DATA FOR THE TASK =>
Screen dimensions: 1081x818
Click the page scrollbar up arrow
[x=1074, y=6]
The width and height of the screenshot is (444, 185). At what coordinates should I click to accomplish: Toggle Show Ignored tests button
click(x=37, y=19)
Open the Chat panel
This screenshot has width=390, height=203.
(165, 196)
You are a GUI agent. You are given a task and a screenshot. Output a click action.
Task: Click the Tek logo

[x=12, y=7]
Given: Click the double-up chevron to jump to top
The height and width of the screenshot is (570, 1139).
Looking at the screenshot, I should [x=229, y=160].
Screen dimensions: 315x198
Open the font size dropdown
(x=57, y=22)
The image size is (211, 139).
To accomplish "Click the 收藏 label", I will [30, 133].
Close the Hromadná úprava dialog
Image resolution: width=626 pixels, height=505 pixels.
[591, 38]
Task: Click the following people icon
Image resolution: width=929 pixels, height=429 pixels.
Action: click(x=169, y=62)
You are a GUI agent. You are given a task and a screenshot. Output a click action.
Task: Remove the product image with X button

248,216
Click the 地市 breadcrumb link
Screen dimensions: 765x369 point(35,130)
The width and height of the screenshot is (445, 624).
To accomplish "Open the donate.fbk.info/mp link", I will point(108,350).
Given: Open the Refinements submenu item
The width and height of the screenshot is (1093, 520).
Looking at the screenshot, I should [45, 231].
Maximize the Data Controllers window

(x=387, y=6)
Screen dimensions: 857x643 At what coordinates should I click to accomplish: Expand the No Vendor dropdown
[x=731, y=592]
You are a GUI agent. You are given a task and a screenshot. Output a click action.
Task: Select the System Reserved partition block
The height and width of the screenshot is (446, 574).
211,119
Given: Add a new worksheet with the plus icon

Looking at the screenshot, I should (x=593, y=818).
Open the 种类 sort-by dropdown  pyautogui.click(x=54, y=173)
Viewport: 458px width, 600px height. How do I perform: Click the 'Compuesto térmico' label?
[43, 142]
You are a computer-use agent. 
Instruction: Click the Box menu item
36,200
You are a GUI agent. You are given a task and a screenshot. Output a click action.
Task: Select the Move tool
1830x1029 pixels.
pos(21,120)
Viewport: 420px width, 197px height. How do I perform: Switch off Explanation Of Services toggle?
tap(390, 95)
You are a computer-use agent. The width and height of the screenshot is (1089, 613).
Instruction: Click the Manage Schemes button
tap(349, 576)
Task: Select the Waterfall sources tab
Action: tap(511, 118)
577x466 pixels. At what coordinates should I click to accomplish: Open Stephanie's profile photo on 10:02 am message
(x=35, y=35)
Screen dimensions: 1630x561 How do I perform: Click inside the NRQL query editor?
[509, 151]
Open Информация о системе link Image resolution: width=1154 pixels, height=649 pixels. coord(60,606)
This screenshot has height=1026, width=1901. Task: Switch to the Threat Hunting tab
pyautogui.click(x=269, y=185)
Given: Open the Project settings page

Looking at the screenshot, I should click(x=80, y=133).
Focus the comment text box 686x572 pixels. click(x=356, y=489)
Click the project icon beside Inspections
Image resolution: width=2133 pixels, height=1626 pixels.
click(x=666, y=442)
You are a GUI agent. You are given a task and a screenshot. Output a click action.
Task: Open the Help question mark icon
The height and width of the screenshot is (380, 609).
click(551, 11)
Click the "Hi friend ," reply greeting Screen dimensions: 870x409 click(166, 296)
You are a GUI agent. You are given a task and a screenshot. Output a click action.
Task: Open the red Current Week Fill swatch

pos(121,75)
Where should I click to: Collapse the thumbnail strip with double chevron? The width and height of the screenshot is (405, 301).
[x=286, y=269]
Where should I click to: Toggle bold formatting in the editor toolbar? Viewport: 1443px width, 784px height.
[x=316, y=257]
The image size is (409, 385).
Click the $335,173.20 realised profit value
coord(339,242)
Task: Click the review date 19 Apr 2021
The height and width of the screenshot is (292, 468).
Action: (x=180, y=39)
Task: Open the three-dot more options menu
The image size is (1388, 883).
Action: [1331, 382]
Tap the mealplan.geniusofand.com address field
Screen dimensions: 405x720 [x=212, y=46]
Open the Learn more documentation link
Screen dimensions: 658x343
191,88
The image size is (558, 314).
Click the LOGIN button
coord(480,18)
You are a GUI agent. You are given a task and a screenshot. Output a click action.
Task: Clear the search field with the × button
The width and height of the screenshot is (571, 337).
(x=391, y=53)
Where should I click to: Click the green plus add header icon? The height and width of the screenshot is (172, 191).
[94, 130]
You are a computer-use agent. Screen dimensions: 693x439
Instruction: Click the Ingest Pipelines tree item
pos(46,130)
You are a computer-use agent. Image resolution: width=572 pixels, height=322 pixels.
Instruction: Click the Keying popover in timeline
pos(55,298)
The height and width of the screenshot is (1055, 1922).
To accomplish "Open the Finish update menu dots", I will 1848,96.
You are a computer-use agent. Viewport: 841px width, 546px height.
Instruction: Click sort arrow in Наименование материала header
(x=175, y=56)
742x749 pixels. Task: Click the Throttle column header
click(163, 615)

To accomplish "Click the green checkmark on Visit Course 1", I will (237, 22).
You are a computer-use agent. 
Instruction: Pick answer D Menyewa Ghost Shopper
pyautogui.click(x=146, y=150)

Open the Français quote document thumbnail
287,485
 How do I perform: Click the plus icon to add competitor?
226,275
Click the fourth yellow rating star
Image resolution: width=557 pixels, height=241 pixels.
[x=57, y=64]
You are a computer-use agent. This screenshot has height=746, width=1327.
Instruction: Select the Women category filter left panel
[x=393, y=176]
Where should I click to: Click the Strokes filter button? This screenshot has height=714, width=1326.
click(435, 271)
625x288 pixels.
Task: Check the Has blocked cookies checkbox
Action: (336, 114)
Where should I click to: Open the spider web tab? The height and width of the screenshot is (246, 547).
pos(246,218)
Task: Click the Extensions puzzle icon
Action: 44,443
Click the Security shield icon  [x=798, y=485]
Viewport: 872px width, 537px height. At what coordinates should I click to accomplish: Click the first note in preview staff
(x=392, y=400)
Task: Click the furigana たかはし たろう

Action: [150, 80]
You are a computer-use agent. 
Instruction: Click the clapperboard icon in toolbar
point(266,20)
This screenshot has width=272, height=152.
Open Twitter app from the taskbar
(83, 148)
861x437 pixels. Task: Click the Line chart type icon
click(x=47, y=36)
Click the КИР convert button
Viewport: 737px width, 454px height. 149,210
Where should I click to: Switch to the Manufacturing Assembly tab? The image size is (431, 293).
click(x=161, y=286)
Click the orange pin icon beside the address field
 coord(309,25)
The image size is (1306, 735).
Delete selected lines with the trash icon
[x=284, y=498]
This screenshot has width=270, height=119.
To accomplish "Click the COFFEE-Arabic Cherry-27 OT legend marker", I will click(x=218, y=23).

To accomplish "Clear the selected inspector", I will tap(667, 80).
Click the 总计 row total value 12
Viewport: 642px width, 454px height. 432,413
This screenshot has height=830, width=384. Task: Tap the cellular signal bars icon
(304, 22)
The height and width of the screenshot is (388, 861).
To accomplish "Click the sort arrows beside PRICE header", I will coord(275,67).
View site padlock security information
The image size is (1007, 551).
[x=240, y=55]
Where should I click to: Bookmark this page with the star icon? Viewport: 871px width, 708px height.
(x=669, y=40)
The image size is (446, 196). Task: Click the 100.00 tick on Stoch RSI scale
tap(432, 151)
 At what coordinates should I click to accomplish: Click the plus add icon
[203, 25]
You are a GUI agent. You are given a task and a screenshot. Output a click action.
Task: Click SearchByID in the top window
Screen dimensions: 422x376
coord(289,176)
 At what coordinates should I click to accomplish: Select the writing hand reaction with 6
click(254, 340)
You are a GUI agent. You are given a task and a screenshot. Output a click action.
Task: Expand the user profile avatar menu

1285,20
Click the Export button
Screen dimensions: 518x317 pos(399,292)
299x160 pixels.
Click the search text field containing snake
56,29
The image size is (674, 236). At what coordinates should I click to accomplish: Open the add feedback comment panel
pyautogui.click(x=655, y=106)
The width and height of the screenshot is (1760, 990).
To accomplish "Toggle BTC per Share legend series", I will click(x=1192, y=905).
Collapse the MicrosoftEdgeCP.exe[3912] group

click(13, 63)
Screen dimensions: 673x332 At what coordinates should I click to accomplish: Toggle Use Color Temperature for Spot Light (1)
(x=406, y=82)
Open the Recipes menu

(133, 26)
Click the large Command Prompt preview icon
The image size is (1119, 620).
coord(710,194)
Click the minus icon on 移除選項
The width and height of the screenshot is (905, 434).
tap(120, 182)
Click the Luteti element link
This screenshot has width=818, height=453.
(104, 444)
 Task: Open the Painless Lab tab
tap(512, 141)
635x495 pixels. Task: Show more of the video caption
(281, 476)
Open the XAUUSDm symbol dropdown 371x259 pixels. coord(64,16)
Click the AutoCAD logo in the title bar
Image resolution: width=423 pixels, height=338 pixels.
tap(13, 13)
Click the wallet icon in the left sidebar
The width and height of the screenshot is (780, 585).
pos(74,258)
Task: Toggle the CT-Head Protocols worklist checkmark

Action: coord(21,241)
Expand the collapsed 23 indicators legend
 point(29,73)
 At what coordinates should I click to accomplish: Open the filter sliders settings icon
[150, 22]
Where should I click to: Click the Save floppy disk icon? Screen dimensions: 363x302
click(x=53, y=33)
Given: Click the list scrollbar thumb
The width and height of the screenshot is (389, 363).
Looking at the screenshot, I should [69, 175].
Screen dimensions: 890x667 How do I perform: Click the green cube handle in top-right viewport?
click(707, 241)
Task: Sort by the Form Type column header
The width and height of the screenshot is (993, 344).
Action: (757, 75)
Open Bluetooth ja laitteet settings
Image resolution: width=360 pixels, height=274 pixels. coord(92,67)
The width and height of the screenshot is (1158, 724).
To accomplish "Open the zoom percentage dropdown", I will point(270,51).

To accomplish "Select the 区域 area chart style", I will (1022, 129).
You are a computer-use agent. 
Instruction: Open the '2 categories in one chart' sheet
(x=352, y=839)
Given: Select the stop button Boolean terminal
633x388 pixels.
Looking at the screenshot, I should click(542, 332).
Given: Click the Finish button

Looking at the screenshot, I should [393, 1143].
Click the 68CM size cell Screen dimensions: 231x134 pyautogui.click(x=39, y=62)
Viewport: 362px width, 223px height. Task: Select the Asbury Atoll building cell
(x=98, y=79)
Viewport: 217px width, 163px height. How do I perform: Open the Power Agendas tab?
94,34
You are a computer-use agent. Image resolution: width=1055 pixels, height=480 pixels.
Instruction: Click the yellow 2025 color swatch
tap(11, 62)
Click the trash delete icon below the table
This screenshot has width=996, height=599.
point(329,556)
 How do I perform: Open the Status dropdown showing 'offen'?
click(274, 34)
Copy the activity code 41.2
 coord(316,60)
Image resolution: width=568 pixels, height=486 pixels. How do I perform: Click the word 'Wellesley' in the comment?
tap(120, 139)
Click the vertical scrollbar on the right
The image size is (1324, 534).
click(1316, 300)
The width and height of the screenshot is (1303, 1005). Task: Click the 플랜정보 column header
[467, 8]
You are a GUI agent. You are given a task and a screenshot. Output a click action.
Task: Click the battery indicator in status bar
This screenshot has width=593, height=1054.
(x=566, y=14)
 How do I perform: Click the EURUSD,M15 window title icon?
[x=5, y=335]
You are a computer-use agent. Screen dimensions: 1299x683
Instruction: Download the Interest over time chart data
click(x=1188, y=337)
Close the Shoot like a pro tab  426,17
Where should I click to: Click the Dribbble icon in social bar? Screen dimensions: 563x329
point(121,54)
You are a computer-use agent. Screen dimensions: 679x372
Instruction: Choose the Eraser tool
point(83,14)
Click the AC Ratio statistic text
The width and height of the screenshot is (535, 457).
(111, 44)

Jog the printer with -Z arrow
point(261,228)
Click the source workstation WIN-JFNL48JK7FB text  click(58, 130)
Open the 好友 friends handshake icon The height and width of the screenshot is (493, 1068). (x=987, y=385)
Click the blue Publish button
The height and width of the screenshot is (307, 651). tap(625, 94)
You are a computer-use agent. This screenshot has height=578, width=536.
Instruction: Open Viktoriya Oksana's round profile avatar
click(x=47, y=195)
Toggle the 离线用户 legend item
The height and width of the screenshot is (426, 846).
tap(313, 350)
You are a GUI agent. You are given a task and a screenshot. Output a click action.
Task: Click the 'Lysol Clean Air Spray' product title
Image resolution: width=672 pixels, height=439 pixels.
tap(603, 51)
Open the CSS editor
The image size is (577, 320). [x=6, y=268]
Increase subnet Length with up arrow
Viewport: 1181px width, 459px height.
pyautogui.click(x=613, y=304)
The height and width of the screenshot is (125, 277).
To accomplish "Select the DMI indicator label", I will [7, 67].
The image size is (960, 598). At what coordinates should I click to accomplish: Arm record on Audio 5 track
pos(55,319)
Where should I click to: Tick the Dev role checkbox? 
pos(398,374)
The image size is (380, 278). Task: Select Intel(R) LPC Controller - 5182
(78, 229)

WHAT TO WORK ON => Rewrite the entries, starting at the beginning and ending at the line containing "Screen dimensions: 765x369 point(35,130)", with "dropdown" changed to "menu" and everything else left as it is.

SOLUTION BELOW =>
Screen dimensions: 1081x818
Click the page scrollbar up arrow
[x=1074, y=6]
The width and height of the screenshot is (444, 185). At what coordinates should I click to accomplish: Toggle Show Ignored tests button
click(x=37, y=19)
Open the Chat panel
This screenshot has width=390, height=203.
(165, 196)
You are a GUI agent. You are given a task and a screenshot. Output a click action.
Task: Click the Tek logo

[x=12, y=7]
Given: Click the double-up chevron to jump to top
The height and width of the screenshot is (570, 1139).
Looking at the screenshot, I should [x=229, y=160].
Screen dimensions: 315x198
Open the font size menu
(x=57, y=22)
The image size is (211, 139).
To accomplish "Click the 收藏 label", I will [30, 133].
Close the Hromadná úprava dialog
Image resolution: width=626 pixels, height=505 pixels.
[591, 38]
Task: Click the following people icon
Image resolution: width=929 pixels, height=429 pixels.
Action: click(x=169, y=62)
You are a GUI agent. You are given a task and a screenshot. Output a click action.
Task: Remove the product image with X button

248,216
Click the 地市 breadcrumb link
Screen dimensions: 765x369 point(35,130)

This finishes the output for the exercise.